| Items listed in a dataset |

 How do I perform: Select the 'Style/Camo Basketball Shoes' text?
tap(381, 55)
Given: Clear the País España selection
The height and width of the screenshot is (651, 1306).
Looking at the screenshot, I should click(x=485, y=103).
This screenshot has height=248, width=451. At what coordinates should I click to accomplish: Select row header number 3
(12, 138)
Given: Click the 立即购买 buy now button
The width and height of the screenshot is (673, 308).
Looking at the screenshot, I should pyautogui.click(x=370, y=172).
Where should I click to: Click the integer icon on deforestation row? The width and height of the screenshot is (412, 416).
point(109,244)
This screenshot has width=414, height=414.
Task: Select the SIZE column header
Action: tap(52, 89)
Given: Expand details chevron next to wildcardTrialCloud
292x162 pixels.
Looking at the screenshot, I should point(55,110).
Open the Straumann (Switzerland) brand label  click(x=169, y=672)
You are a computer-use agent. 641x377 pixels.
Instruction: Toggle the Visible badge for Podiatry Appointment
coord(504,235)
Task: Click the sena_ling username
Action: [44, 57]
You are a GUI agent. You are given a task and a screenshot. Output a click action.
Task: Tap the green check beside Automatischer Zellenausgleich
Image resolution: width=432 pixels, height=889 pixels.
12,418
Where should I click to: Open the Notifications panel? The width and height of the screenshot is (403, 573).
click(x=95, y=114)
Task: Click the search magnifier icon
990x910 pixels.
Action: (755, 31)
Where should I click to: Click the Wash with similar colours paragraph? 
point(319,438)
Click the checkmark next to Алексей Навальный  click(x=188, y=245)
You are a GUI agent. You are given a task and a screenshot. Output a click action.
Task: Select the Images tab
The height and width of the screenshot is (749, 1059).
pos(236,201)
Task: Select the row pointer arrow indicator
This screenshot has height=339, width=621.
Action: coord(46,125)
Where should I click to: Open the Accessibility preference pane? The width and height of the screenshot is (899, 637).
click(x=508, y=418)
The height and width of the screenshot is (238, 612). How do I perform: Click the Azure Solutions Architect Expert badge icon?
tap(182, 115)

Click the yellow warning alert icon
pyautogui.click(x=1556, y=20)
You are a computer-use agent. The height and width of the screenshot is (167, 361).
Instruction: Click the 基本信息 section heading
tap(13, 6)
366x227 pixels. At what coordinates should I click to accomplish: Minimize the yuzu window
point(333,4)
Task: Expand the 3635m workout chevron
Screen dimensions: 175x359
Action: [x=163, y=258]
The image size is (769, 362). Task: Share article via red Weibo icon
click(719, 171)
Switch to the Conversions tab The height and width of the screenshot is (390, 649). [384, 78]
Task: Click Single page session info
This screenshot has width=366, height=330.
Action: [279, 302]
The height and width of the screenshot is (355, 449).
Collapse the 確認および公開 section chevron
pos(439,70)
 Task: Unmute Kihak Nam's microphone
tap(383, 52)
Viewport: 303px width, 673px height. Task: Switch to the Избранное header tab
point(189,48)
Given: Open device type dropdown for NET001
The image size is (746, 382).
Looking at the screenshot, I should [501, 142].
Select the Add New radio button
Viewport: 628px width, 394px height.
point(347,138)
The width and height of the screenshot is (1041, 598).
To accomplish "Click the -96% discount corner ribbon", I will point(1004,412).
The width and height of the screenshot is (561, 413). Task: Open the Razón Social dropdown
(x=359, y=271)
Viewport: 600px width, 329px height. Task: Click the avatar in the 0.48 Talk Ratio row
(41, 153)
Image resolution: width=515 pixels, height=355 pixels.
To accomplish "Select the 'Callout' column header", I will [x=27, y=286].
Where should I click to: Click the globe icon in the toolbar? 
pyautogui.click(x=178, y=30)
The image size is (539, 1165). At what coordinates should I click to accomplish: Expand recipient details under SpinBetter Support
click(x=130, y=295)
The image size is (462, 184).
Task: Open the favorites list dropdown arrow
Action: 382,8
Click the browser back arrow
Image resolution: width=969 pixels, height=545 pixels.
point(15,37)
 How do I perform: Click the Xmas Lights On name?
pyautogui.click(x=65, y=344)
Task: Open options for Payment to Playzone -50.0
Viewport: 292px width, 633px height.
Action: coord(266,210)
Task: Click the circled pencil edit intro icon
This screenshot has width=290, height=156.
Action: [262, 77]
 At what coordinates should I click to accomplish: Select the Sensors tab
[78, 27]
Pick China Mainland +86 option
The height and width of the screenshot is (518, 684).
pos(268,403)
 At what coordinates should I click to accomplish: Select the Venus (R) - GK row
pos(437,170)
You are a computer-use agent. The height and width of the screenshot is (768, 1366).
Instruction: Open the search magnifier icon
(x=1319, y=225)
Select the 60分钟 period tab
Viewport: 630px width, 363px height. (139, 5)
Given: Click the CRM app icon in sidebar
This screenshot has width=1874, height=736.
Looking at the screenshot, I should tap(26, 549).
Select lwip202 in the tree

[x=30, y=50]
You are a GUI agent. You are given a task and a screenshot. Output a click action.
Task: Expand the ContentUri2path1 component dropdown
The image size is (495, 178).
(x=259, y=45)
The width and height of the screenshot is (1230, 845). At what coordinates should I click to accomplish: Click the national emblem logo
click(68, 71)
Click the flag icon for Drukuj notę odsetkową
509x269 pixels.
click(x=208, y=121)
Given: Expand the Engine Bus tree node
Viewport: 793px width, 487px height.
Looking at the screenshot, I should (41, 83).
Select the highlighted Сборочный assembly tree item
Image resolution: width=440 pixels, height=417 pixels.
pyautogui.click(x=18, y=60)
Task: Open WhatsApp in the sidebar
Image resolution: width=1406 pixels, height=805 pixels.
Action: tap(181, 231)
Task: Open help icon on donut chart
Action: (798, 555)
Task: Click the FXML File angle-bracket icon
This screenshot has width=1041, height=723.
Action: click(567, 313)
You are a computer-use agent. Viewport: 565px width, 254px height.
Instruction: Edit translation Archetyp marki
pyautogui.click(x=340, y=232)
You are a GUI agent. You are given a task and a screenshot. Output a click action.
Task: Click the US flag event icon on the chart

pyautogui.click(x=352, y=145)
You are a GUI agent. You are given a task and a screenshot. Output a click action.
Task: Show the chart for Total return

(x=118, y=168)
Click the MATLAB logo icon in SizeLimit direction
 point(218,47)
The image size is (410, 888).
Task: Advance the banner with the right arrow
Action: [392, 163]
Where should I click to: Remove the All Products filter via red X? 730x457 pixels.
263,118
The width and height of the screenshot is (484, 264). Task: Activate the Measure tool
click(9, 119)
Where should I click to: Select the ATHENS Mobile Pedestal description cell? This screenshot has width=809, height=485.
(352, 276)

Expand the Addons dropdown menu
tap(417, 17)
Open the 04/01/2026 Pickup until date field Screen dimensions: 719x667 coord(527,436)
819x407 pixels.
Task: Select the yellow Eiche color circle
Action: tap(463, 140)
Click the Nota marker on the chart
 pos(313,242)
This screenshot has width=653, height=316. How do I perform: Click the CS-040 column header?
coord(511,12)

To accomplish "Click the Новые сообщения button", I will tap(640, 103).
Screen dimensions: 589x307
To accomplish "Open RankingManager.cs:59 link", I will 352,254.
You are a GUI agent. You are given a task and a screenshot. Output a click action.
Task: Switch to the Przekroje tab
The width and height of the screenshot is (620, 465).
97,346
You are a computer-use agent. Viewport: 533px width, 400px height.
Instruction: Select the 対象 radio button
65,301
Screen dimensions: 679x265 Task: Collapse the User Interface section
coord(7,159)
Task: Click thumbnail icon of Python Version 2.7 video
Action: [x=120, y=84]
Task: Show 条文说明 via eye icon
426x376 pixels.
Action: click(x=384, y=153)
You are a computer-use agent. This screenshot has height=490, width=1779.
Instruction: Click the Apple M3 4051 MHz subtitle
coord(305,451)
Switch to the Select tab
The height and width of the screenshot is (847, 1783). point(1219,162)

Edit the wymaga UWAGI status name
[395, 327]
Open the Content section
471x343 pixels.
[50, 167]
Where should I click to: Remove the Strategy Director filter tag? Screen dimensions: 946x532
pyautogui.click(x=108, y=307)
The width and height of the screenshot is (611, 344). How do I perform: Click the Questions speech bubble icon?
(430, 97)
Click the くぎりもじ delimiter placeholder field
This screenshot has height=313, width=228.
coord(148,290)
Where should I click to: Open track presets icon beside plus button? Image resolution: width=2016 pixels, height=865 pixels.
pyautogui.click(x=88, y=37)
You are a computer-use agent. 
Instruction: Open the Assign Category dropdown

| WORK TASK |
Give the number of lines in the entries that hold the string "will", and add nothing else.

| RESPONSE AREA |
4